Stored records
————

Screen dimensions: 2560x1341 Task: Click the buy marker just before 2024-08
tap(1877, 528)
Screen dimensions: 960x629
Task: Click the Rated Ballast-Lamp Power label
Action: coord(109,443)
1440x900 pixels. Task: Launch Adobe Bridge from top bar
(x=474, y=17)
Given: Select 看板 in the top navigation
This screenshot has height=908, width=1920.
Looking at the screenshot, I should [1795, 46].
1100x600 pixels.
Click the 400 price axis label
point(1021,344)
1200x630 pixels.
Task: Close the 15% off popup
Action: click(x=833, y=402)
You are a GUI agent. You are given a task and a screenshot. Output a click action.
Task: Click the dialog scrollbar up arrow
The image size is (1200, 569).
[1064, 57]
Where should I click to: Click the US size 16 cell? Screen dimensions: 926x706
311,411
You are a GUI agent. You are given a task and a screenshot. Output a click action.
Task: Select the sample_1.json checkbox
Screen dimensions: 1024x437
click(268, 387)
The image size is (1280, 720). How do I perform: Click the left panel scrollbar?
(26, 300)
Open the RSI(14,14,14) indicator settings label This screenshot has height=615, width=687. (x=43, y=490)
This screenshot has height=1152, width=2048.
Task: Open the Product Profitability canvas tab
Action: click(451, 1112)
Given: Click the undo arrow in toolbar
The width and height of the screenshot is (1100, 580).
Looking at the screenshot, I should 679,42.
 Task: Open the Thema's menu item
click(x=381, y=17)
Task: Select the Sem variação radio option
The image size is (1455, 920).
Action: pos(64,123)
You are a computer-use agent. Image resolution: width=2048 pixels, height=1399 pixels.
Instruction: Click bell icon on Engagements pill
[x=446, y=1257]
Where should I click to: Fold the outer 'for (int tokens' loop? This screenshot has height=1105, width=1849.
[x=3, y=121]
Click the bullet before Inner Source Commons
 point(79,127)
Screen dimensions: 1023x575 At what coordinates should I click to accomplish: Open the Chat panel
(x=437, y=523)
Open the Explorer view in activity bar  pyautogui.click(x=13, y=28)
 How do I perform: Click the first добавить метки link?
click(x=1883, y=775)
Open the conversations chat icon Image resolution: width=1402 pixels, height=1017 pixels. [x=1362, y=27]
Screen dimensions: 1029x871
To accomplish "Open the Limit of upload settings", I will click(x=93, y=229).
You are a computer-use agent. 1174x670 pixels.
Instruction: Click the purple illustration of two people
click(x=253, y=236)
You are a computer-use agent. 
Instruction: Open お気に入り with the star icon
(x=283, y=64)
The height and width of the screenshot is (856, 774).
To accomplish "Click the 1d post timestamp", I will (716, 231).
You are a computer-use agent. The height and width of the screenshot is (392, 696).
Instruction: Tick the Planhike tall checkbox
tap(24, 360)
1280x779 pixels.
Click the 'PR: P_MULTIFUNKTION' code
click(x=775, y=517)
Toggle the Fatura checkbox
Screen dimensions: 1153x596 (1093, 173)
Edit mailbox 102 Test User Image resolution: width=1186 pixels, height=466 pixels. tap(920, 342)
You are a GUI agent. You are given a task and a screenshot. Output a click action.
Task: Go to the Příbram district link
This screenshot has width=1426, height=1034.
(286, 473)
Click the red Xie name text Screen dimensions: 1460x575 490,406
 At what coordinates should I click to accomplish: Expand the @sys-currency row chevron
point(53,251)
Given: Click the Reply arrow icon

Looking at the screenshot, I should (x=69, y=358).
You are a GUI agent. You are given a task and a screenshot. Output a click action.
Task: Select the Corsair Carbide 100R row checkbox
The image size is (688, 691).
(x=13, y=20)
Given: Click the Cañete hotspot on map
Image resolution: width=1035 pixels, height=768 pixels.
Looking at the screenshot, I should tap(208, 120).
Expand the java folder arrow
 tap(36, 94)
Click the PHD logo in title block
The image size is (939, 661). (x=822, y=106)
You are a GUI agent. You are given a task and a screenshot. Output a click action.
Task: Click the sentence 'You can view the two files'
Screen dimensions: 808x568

————

- **Instructions to follow**: Return these lines verbatim, starting at the first of the stored records and ending at the line that contains "click(268, 387)".

- **Response to the task**:
Screen dimensions: 2560x1341 Task: Click the buy marker just before 2024-08
tap(1877, 528)
Screen dimensions: 960x629
Task: Click the Rated Ballast-Lamp Power label
Action: coord(109,443)
1440x900 pixels. Task: Launch Adobe Bridge from top bar
(x=474, y=17)
Given: Select 看板 in the top navigation
This screenshot has height=908, width=1920.
Looking at the screenshot, I should [1795, 46].
1100x600 pixels.
Click the 400 price axis label
point(1021,344)
1200x630 pixels.
Task: Close the 15% off popup
Action: click(x=833, y=402)
You are a GUI agent. You are given a task and a screenshot. Output a click action.
Task: Click the dialog scrollbar up arrow
The image size is (1200, 569).
[1064, 57]
Where should I click to: Click the US size 16 cell? Screen dimensions: 926x706
311,411
You are a GUI agent. You are given a task and a screenshot. Output a click action.
Task: Select the sample_1.json checkbox
Screen dimensions: 1024x437
click(268, 387)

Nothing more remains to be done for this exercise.